Of course, even if the hurdles relating to financing and the ballpark were to be ironed out, a relocation or expansion opportunity would need to arise for Nashville to get a team. Prior to the COVID-19 outbreak, Commissioner Rob Manfred indicated that finding long-term stadium/market solutions for the A’s and Rays was a greater priority than expanding to 32 teams. A source with knowledge of the league’s thinking says that position has not changed, but it does reason to believe that the idea of adding a couple billion dollars’ worth of expansion fees would be appealing to owners seeking to offset revenue losses from the 2020 (and likely ’21) season. It’s also not hard to envision COVID eventually forcing the owner of a small market club to sell, thus providing an opportunity for relocation sooner than the league might have previously anticipated.
Dombrowski’s decision to join MCB is perhaps the most positive sign to date that despite the high hurdles referenced, a team will one day call Nashville home. Clearly, the accomplished baseball executive wouldn’t have relocated his family and taken himself out of the running for other front office positions if he wasn’t confident in “the individuals [involved] and the plan.” The two-time World Series champion (1997, 2018) said he consulted with Major League Baseball before signing on, and while no promises were made on the league side, “people are very optimistic about Nashville as a future MLB market.”

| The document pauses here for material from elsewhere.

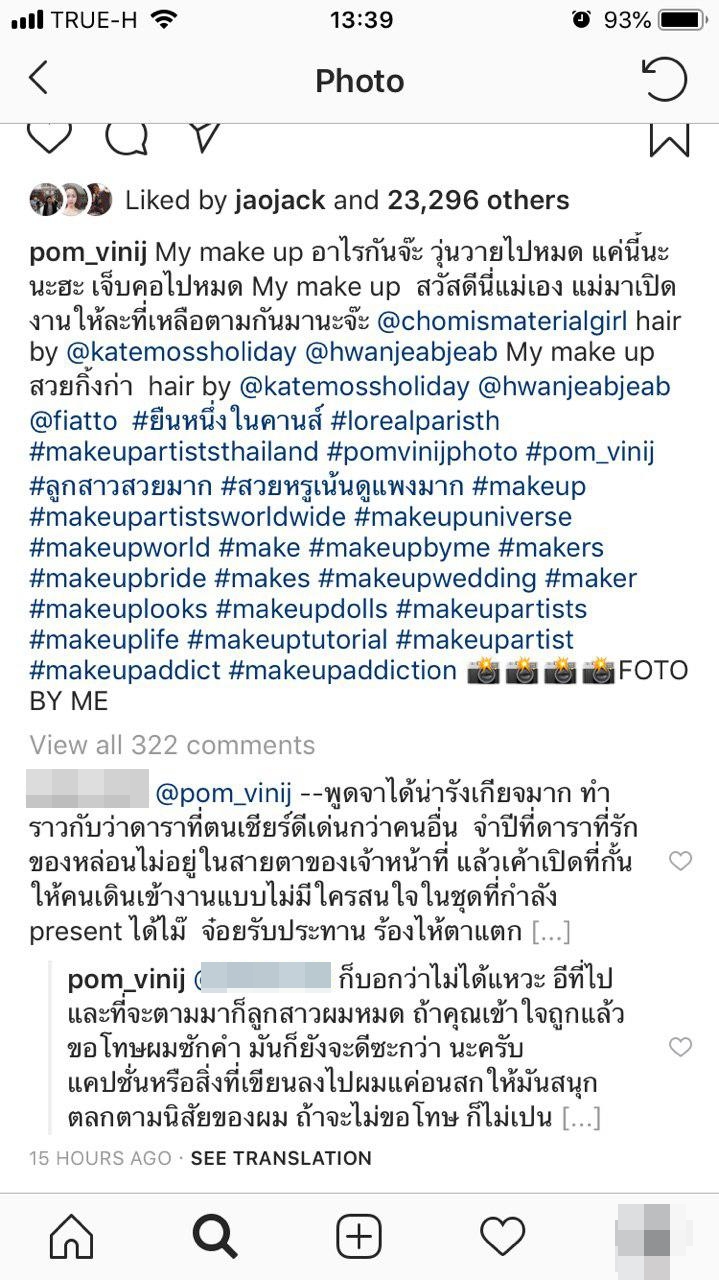Open jaojack's profile from likes line
Screen dimensions: 719x1280
point(280,200)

MCB hopes to be able to position its bid for a club as the first (within MLB or MiLB) with an African-American majority owner. While it remains to be seen “who steps forward” (i.e. it’s not completely in their control), Dombrowski emphasized that “even if the control person is not a [minority], ownership of the entity will be made up of a large group of diverse individuals.” It reasons to believe that with the Commissioner’s Office placing “a huge emphasis on diversity involvement in ownership,” the group’s efforts to be inclusionary in nature (they already have a minority majority Board of Directors) will only help their prospects of landing a team. If Loar and Co. can successfully bring Major League Baseball to the market, the club will be named the Nashville Stars—a tribute to the Negro Leagues team that once called the city home (the group has a rev-share partnership in place with the Negro Leagues Baseball Museum).
It’s worth mentioning that if Nashville were to land a MLB club, MCB would have to buy the territorial rights to the market from the Sounds. The MiLB team would then all but certainly relocate as “it would be difficult for the Triple-A club to compete with a big-league club [in the same city],” Dombrowski said.